▶ WHAT IS BEING ASKED
Summarize the text below on slowing down and xylitol in two sentences.

▶ EXTRACTED TEXT
──────

Things in my life have been moving a lot slower as of late, and I don't necessarily think that's a bad thing. I actually think that is something that I have deliberately moved towards. I think sometimes I just don't know how these things will feel when they happen, when life starts to feel a bit more organized, and dust settles, and things make sense. I think that might be mindfulness, and while I think I've taken deliberate effort towards the slowing down and being more creative in all aspects of life, there's also a bit of me that's craving change. That might just be the ebb and flow of life, craving peace with the active desire for change.
In this process it also becomes easier for me to take better care of things, and make soda that can actually be somewhat good for me... somewhat, good for me. This recipe calls for xylitol. An interesting thing I heard about xylitol on this podcast I was listening to is, it can help remineralize teeth. I always try to research these things through medical resources just to double check, because yeah not everything gets published in a national magazine, BUT if there's even a chance that xylitol is remineralizing people's teeth, I'd bet money that someone with an advanced degree has studied it. So it turns out someone has, and it does have significant benefits for your teeth, while also tasting like sugar.
As far as what is xylitol is, "Xylitol is a five-carbon sugar alcohol compound. Sugar alcohols are neither sugar nor alcohol. They are carbohydrates that resemble sugar, but without the harmful effects of sugar. They can occur naturally in plants or can be manufactured from sugar and starches. Xylitol is not an artificial sweetener, but a crystalline carbohydrate which looks very much like sugar. It is a natural dental antidote for sugar. It can be derived from fibrous parts of plants, vegetables, and berry-type fruits such as strawberries and raspberries. These naturally sweetened fruits give all the taste benefits of sugar without its many drawbacks." RDH (Registered Dental Hygienist Magazine)
So, I couldn't find any info for the actual remineralization benefits, and it doesn't have any significant source of minerals in it. What I did find was that the special chemical compound that is described above keeps bacteria from sticking to your teeth, and is something naturally produced by our own metabolisms (which will always fascinate me,) and is absolutely safe, unlike artificial sweeteners. Also note, there's nothing artificial about xylitol.
"Xylitol is a normal part of everyday human metabolism. Our bodies make up to five to 10 grams per day in the metabolism of carbohydrates. Unfortunately, this process occurs in the gut, so it does not deliver any oral benefits. Since our bodies produce xylitol and the enzymes to break it down, there is no chance for any adverse reaction from eating products containing xylitol." RDH (Registered Dental Hygienist Magazine)

──────

▶ PROVIDED INFORMATION
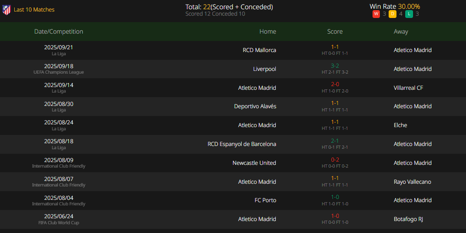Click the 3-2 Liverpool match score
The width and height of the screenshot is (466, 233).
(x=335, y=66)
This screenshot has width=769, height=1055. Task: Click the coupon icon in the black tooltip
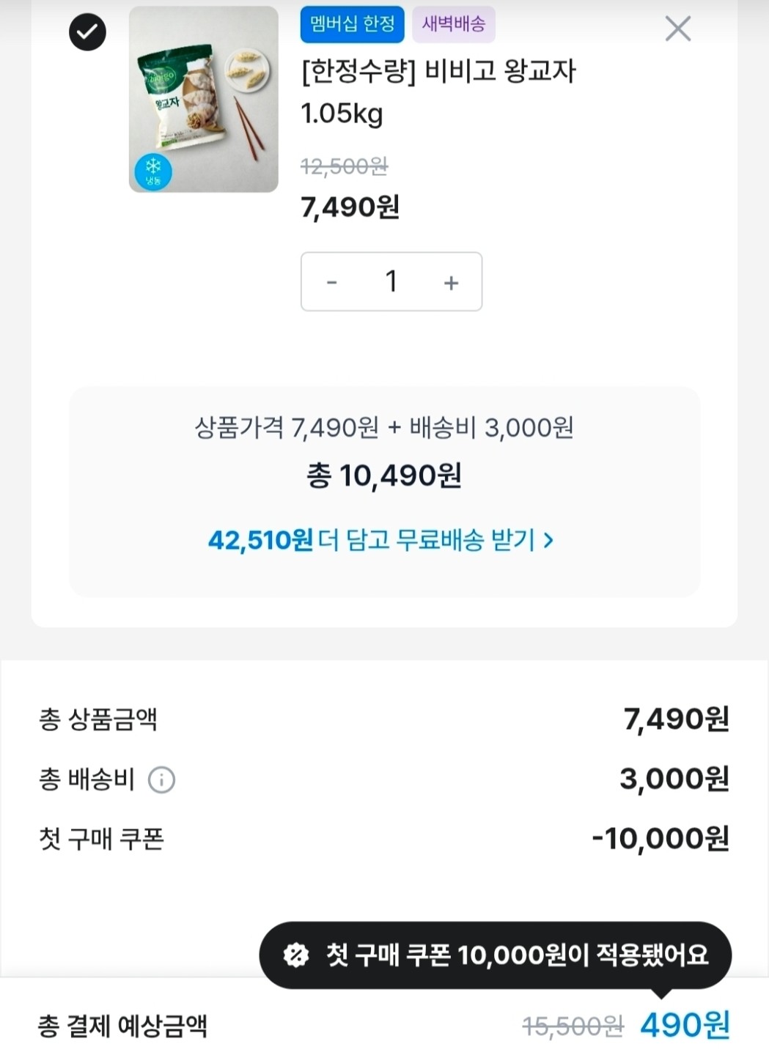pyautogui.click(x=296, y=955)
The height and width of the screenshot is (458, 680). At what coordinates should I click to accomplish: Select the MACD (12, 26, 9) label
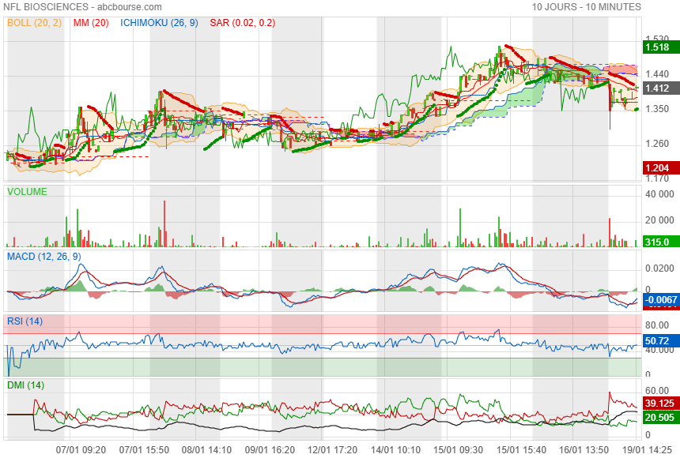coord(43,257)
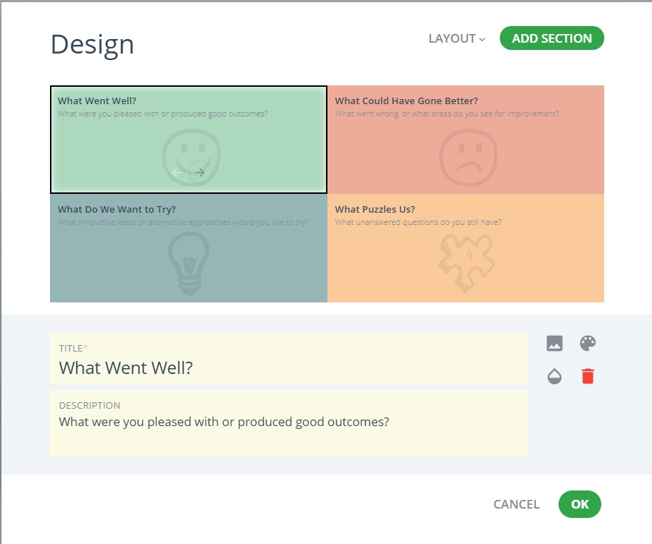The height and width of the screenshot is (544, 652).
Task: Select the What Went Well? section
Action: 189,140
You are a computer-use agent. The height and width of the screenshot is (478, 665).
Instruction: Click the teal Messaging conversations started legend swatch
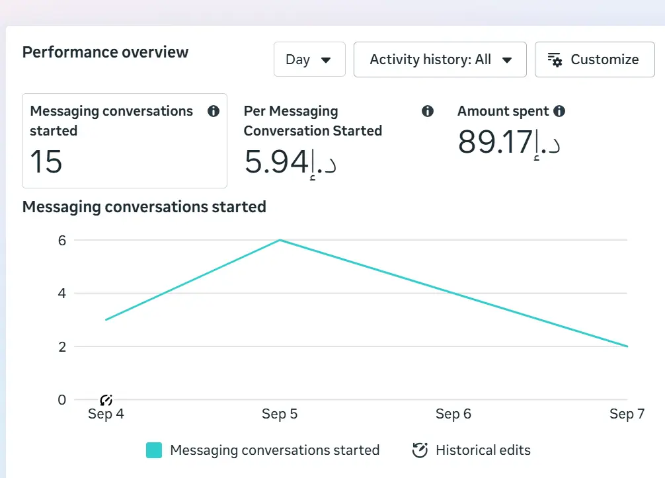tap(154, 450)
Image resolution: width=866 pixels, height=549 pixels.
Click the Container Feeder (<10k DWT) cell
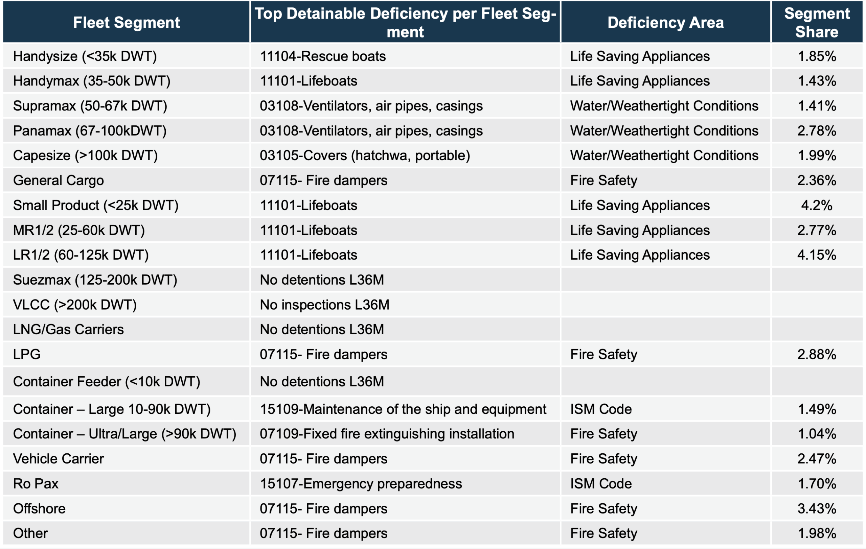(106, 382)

──────

▶ RESPONSE FOR THIS EXERCISE
The writer describes deliberately slowing down in life while still craving change, and finds it easier during this process to take better care of things, such as making a soda with xylitol. Drawing on RDH magazine, the writer explains that xylitol is a five-carbon sugar alcohol rather than an artificial sweetener, keeps bacteria from sticking to teeth, is made naturally by the body's own metabolism, and is safe.